Я не испытывала ненависти к немцам. Правда, конкретных я увидела уже пленными. На какой-то станции рядом с нашим санпоездом стоял эшелон с пленными. Из верхнего окошечка выглянул тощий, как ленинградский блокадник, немец. Он просил: «Брод, брод» и знаками еще что-то. Я сбегала в служебку и передала ему свою пайку, кусочек мыла и пачку махорки. За это меня выгоняли из комсомола. Я не каялась, но девчонки решили меня простить. Они говорили, что я «вообще добрая» и из-за этого произошла такая «политическая ошибка». Но они уверены, что я исправлюсь. Но я думаю — меня не выгнали потому, что даже наш замполит Павлов понимал, что негде найти старшую медсестру, когда состав приближается к фронту и предстоит взять, может, шестьсот, а может, и до тысячи раненых. Да еще такую, про которую сам Мурин говорил, что она ТЧ (ТЧ на жаргоне Мурина — начальника нашего эвакоуп-равления — означало «толковый человек»).

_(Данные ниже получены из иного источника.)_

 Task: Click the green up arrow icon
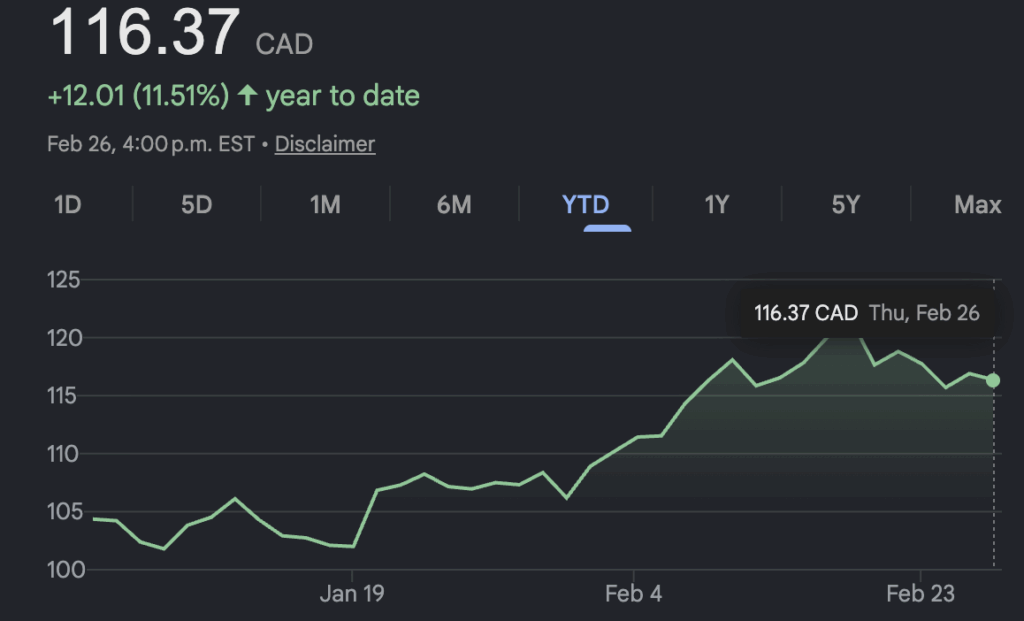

После собрания мы с Бронькой Пруман, еврейской девчонкой из города Новограс, Волынский, которую я подобрала на каком-то перегоне и уговорила начальника взять вольнонаемным писарем, смеялись. Она, как и тот немец, — результат моей вроде доброты. И если исправляться, то подбирать таких не надо. А у меня были еще подобранные. Ася Дейч — внучка того самого Дейча, который Аксельрод, Засулич и все остальные. И Вовочка — маленький мальчик, которого потом разыскала мама, а я так огорчалась, что приходится отдать. И еще одна девушка с Украины. 

И какая доброта, если всем трем подобранным девчонкам доставалось от меня, как мало кому. Почему-то они, как на подбор, были нерасторопны, неумехи, несобранные — не солдаты, а черт-те что.

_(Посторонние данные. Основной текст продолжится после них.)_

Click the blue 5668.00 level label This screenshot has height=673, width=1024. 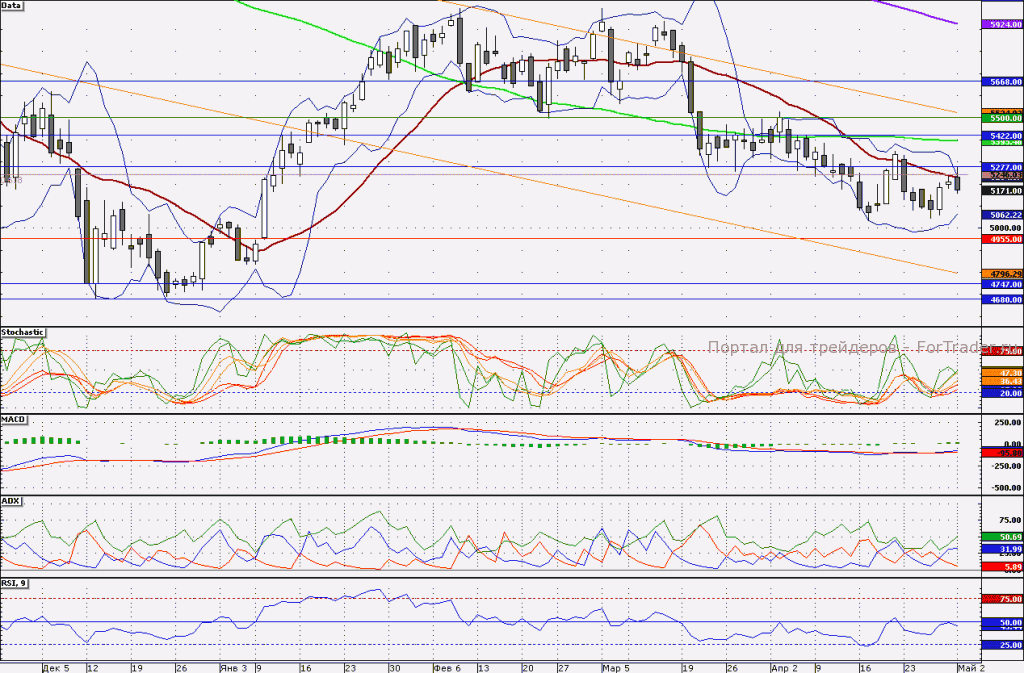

А вот Павлова я ненавидела. Мало того, что он портил девчонок, и потом их, плачущих, уже пузатеньких, надо было отправлять по домам. Мы собирали им на пеленки свои новые, про запас береженые, теплые портянки, доппайки и еще какой-нибудь нехитрый скарб. А он не выходил с ними даже попрощаться. Особенно мне было жаль невысокую, беленькую, певучую Верочку. Но более бездельничающего мужика я на своем веку не видела. Никогда, нигде. На поезде он появился почти одновременно со мной, после ранения в руку. Молодой бугай с партбилетом в кармане. А у нас вся медицина — нач. поезда, врач, две старшие медсестры и зав. аптекой — беспартийные. И все, кроме меня, старше его в два раза. Ни разу во время пожаров за багор не взялся! Ни разу в бомбежку не подтащил носилки! Ни разу в вагоне с теми, кого в лесу не укрыть — не перетащить — не остался! И даже сводку ему запишут с приемника. Он прочтет и отдаст. А по вагонам раненым кто-нибудь из солдат или девчонок прочтет. И все высматривает, вынюхивает. Кто, откуда, какая родня? Мне было лучше, чем другим. Я вызывающе всем докладывала: отец — изменник родины, 10 лет без права переписки. Мать — ЧСИР, 8 лет. Но и он меня ненавидел. Люто. Потому что девчонки и вся команда меня любили. И никогда, ни одного наградного листа на меня не подписал. «Пусть прежде от своих родителей откажется». И после войны отбыл в свой родной Ярославль. «Кому война, а кому мать родная». А теперь, может, в каком-нибудь совете ветеранов командует. Как же — герой Великой Отечественной. «Терпеть ненавижу».